> [Material for the task]:
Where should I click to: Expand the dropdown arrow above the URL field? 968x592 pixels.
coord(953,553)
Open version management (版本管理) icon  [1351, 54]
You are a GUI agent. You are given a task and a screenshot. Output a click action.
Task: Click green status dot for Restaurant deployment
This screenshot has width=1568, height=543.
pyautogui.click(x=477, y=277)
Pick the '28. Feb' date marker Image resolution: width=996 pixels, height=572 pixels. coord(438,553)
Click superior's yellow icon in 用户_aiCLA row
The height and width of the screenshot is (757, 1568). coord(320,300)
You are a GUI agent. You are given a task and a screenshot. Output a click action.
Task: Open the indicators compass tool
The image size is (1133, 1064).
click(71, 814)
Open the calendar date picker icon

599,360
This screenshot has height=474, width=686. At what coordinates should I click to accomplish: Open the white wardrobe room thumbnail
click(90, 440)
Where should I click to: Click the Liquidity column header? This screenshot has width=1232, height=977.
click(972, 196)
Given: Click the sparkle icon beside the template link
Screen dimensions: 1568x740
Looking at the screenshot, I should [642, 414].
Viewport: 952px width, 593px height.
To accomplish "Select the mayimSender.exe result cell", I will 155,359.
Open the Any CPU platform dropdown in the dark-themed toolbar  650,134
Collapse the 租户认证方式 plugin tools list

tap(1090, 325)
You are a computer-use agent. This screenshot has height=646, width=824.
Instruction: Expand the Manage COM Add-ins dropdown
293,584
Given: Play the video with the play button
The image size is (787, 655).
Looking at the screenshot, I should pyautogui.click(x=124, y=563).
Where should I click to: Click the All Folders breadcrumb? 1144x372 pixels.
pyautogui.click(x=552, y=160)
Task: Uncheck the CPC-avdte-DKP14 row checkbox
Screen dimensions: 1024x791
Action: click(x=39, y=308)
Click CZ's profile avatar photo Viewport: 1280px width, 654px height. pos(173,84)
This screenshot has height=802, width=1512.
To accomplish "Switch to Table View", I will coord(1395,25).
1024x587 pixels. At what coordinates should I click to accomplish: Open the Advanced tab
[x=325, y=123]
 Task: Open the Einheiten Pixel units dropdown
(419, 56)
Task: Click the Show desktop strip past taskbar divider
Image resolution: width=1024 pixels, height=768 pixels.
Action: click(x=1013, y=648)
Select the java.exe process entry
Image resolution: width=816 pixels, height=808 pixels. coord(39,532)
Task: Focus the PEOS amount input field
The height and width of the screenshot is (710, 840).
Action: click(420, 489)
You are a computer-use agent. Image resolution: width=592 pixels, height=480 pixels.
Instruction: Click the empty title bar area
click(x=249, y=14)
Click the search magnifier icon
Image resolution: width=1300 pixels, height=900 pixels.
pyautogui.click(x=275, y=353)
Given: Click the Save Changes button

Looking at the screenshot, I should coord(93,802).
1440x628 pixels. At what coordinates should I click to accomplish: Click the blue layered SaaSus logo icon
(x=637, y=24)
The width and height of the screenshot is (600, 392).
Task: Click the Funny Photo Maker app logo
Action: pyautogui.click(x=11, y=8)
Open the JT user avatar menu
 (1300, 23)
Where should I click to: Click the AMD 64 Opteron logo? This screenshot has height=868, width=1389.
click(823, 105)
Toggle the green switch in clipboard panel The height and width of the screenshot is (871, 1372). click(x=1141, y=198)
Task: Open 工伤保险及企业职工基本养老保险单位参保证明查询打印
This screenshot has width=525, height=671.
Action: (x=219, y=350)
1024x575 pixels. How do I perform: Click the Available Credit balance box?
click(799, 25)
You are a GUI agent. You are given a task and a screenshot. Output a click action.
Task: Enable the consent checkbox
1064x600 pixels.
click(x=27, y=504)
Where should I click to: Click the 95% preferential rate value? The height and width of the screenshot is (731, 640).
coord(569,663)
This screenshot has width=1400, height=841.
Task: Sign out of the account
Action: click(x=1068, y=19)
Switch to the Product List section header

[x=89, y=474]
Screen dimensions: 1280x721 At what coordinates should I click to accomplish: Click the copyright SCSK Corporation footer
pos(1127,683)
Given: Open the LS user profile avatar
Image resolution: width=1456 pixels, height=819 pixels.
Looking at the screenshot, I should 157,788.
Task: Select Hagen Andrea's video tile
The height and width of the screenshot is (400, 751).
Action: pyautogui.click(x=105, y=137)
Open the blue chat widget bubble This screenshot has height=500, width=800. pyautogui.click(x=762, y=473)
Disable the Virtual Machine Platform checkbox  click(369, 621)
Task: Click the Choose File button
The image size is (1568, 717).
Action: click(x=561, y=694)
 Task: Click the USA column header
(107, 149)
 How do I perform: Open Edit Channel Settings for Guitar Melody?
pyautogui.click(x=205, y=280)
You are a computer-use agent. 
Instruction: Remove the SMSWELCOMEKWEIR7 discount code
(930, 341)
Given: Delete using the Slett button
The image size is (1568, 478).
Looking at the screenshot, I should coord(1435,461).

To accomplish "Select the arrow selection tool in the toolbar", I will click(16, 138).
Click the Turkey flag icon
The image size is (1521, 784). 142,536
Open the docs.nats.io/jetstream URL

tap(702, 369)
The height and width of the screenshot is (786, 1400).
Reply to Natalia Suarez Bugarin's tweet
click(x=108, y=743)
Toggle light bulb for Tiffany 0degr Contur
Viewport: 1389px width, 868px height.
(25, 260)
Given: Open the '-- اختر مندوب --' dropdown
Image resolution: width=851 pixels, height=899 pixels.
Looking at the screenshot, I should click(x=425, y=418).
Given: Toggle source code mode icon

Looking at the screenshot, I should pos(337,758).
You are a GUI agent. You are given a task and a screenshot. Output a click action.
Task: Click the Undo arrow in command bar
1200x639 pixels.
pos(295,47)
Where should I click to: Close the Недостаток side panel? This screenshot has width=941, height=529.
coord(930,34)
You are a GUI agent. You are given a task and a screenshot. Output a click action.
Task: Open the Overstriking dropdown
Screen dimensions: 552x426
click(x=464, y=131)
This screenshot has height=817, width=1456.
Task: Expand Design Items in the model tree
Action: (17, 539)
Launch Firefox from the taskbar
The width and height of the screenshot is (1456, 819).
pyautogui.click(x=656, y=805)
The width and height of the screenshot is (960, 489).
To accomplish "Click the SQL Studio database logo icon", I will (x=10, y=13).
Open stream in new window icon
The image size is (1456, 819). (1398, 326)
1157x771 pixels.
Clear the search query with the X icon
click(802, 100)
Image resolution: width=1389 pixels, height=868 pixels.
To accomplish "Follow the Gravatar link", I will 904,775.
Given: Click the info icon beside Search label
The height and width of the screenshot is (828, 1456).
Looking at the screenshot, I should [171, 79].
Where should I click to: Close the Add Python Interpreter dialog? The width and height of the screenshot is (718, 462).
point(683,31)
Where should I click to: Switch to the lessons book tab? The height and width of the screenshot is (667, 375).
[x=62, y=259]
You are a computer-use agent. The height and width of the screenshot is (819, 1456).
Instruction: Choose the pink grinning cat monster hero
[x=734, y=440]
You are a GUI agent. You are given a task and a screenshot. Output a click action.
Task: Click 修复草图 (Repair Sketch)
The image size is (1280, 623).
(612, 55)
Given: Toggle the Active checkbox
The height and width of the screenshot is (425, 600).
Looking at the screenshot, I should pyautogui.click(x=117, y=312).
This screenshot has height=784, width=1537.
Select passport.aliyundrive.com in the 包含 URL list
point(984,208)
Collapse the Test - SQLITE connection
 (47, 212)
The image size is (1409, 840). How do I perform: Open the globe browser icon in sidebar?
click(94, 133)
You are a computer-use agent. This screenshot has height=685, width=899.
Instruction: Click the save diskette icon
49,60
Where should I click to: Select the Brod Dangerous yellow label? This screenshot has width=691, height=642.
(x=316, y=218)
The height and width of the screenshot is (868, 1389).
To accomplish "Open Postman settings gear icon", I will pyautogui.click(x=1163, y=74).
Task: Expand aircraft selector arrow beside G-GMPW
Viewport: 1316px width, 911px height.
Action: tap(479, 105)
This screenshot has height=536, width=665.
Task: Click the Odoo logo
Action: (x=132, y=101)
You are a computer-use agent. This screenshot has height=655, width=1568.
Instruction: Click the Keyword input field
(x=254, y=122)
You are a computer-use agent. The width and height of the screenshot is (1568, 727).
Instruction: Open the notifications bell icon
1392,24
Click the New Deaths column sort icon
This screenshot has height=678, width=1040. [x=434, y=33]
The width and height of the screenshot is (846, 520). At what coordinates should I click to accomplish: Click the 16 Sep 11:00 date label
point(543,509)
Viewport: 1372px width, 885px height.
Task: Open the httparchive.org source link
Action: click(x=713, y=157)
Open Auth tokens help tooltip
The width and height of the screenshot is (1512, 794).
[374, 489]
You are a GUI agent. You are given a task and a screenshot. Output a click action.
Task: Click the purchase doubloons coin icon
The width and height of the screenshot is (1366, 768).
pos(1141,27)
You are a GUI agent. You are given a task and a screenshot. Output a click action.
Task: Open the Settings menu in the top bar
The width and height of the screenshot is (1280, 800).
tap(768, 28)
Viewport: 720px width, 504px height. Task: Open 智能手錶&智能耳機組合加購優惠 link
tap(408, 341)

> [Your instructions]: Reproduce the lines verbatim, starting at the line containing "Click CZ's profile" and ending at the line containing "click(x=27, y=504)", both included.

> [Exercise response]:
Click CZ's profile avatar photo Viewport: 1280px width, 654px height. pos(173,84)
This screenshot has height=802, width=1512.
To accomplish "Switch to Table View", I will coord(1395,25).
1024x587 pixels. At what coordinates should I click to accomplish: Open the Advanced tab
[x=325, y=123]
 Task: Open the Einheiten Pixel units dropdown
(419, 56)
Task: Click the Show desktop strip past taskbar divider
Image resolution: width=1024 pixels, height=768 pixels.
Action: click(x=1013, y=648)
Select the java.exe process entry
Image resolution: width=816 pixels, height=808 pixels. coord(39,532)
Task: Focus the PEOS amount input field
The height and width of the screenshot is (710, 840).
Action: click(420, 489)
You are a computer-use agent. Image resolution: width=592 pixels, height=480 pixels.
Instruction: Click the empty title bar area
click(x=249, y=14)
Click the search magnifier icon
Image resolution: width=1300 pixels, height=900 pixels.
pyautogui.click(x=275, y=353)
Given: Click the Save Changes button

Looking at the screenshot, I should coord(93,802).
1440x628 pixels. At what coordinates should I click to accomplish: Click the blue layered SaaSus logo icon
(x=637, y=24)
The width and height of the screenshot is (600, 392).
Task: Click the Funny Photo Maker app logo
Action: pyautogui.click(x=11, y=8)
Open the JT user avatar menu
 (1300, 23)
Where should I click to: Click the AMD 64 Opteron logo? This screenshot has height=868, width=1389.
click(823, 105)
Toggle the green switch in clipboard panel The height and width of the screenshot is (871, 1372). click(x=1141, y=198)
Task: Open 工伤保险及企业职工基本养老保险单位参保证明查询打印
This screenshot has width=525, height=671.
Action: (x=219, y=350)
1024x575 pixels. How do I perform: Click the Available Credit balance box?
click(799, 25)
You are a GUI agent. You are given a task and a screenshot. Output a click action.
Task: Enable the consent checkbox
1064x600 pixels.
click(x=27, y=504)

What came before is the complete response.